What You Should Know:
– Waymark, a San Francisco, CA-based Medicaid provider enablement company raises $42M in new financing to scale technology-enabled, community-based care for primary care providers and their patients enrolled in Medicaid programs. The round was led by Lux Capital and CVS Health Ventures joins as a new investor.
– Existing investors Andreessen Horowitz (a16z) and New Enterprise Associates (NEA) also participated in the round. The investment consists of $22M in equity capital and a $20M line of credit, bringing Waymark’s total capital raised to date to $87M.
– Waymark plans to use its new investment to continue improving healthcare access and outcomes for people enrolled in Medicaid programs.

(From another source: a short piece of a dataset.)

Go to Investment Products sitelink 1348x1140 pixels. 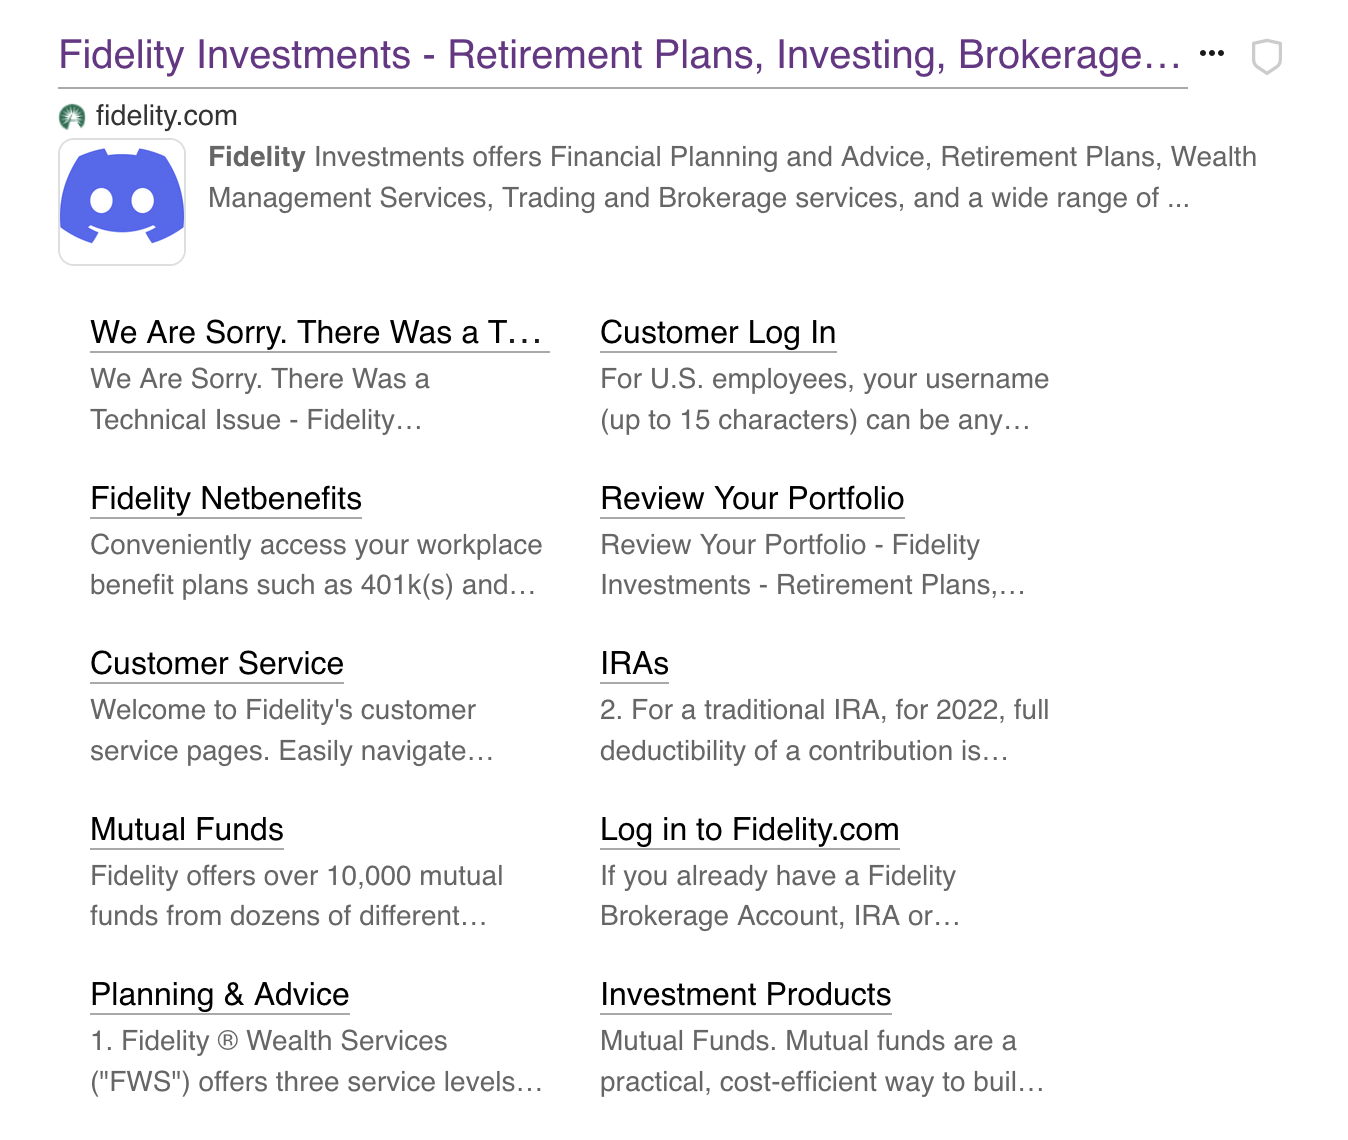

Better Care Starts with Community
Patients receiving Medicaid benefits often experience challenges accessing care, prescriptions, and social support like housing and food. Waymark hires, trains, and deploys local teams of community health workers, pharmacists, therapists and care coordinators to work directly with primary care practices – at no cost to the practice – and address gaps in care for their patients enrolled in Medicaid. The company’s local teams are supported by Waymark Signal™, a proprietary machine learning technology that has shown industry-leading performance in identifying “rising risk” populations, or patients at risk of avoidable emergency room (ER) and hospital utilization, and helps to direct Waymark teams to the best evidence-based intervention to meet patient goals. The technology is integrated into a care management software built by Waymark specifically for community-based teams, and incorporates data from multiple sources (e.g., local ERs, primary care practices, social services databases, and health plan data) to engage patients who are traditionally hard to reach.

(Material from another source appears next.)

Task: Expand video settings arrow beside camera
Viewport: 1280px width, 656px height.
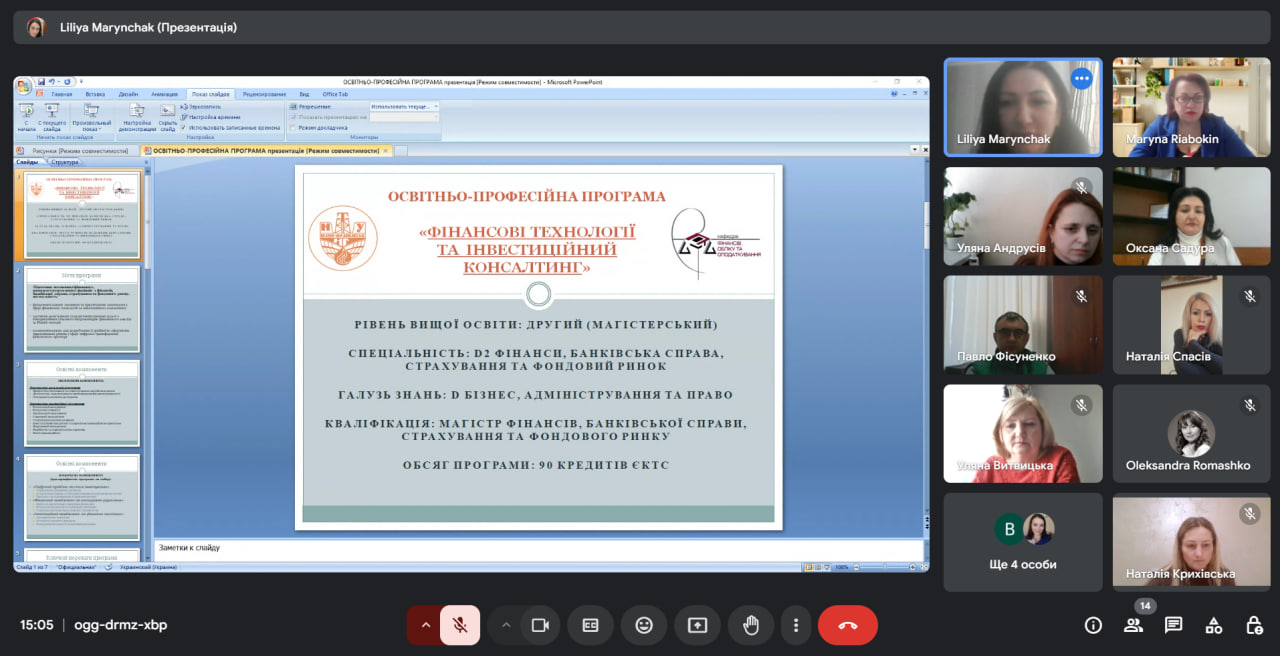Action: [x=506, y=625]
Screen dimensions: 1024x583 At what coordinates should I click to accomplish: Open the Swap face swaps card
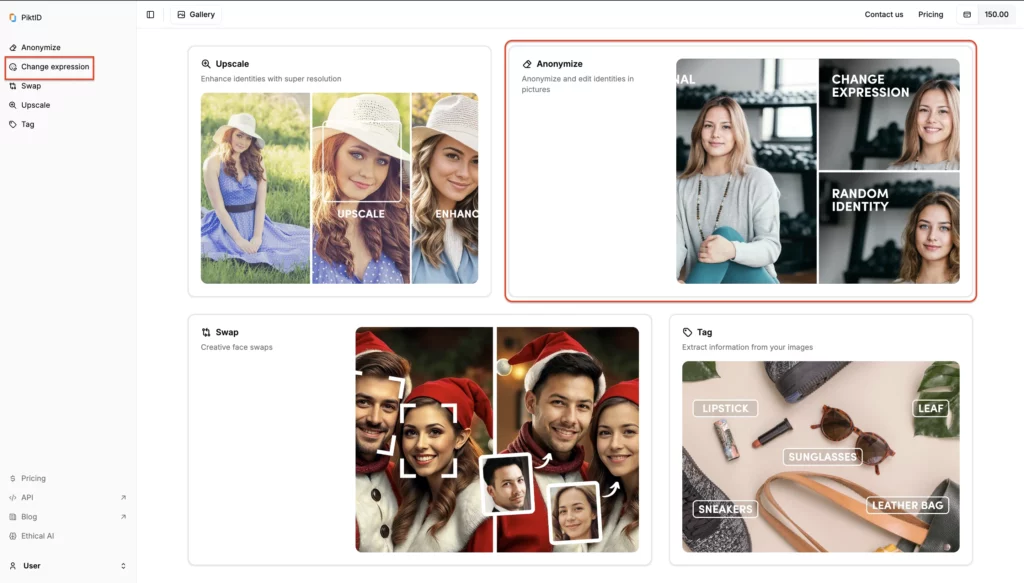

Waymark enters into risk-based contracts with Medicaid MCOs to deliver community-based care for their rising risk populations and transition primary care practices to value-based arrangements. By building a new community health workforce to support primary care providers (PCPs) – paid for through value-based arrangements with MCOs – Waymark seeks to increase the capacity of its healthcare delivery system and align payment incentives to enable whole-person care.
Market Footprint
Waymark is currently supporting approximately 50,000 people enrolled in Medicaid across both Washington state and Virginia. Since launching in January 2023, the company has secured partnerships with several large health systems, a federally qualified health center (FQHC), and independent practices across both markets. Through its evidence-based care pathways, Waymark has shown promising early improvements in quality scores and clinical outcomes – including reduced non-emergent emergency department (ED) visits and hospitalizations.

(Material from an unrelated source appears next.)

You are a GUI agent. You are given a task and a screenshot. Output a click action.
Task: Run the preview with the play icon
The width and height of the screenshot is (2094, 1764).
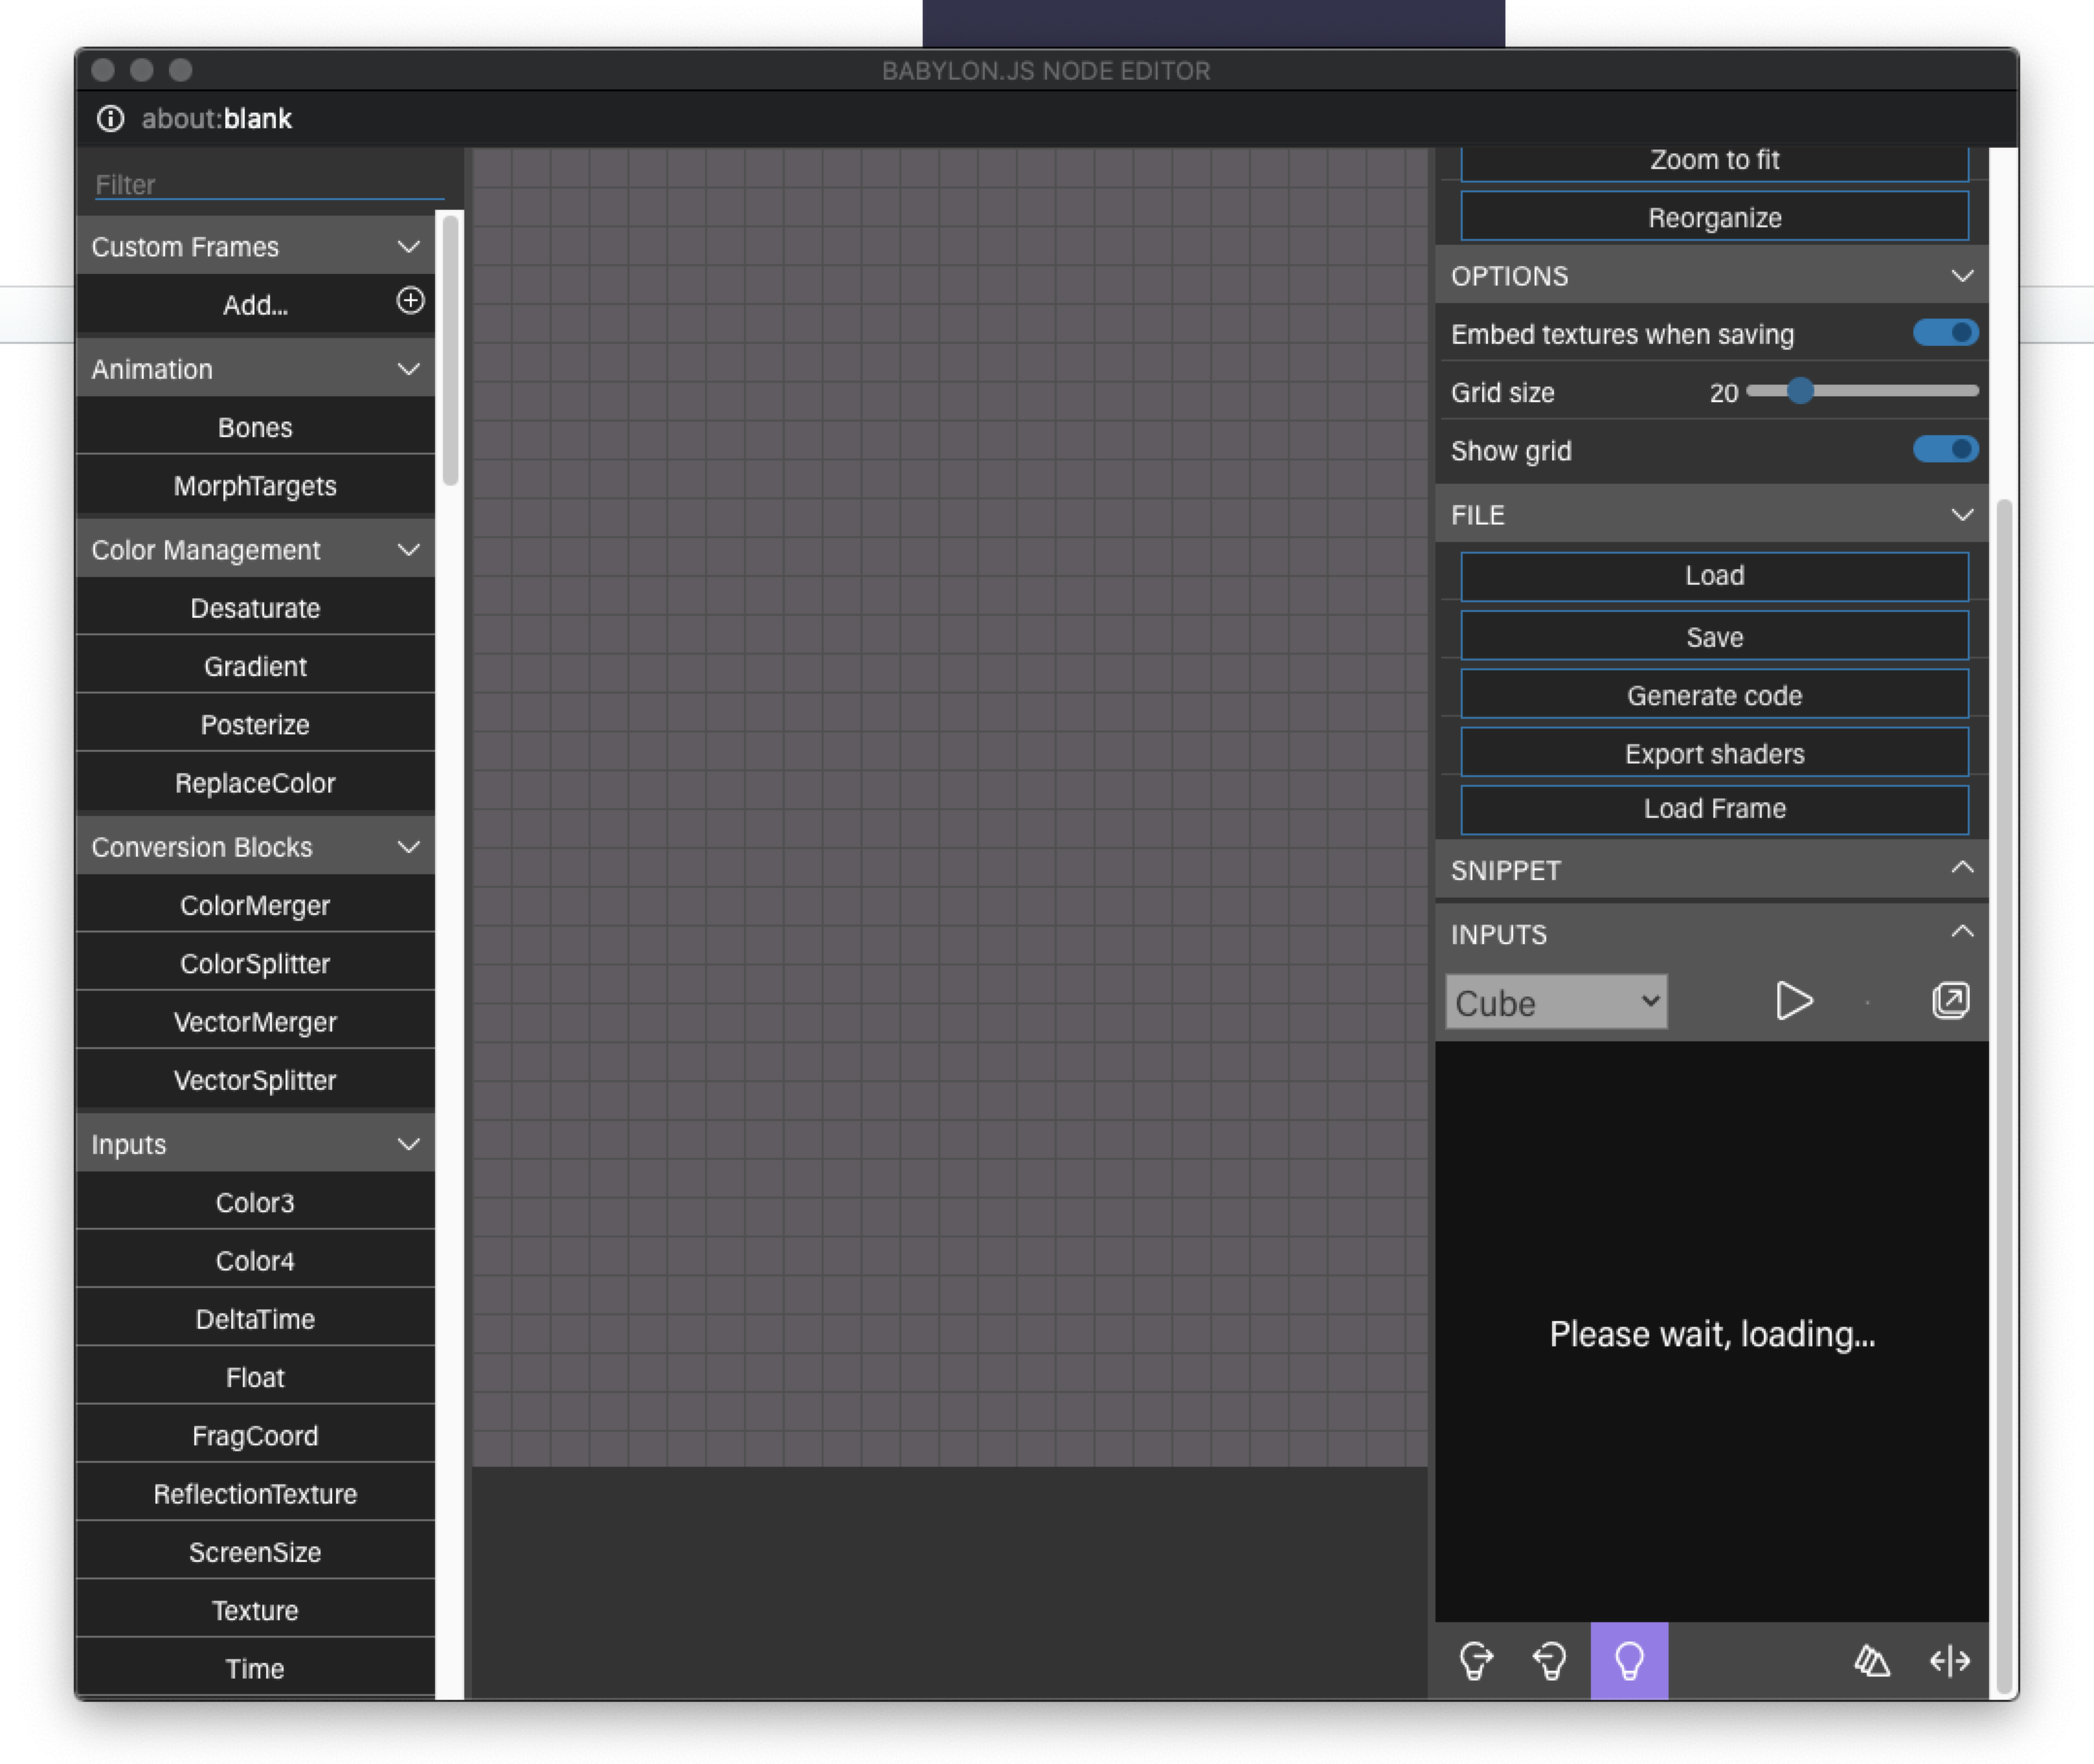(1794, 1001)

“We created Waymark because the evidence of what works to improve Medicaid outcomes exists, but the operational capacity, technology and funding is insufficient to scale to the level of need that exists in communities across the country,” said Dr. Rajaie Batniji, co-founder and CEO of Waymark. “This new financing will allow us to continue hiring and training a new community health workforce, expand PCP capacity, and ultimately deliver on our charter to improve access and quality of care for people receiving Medicaid.”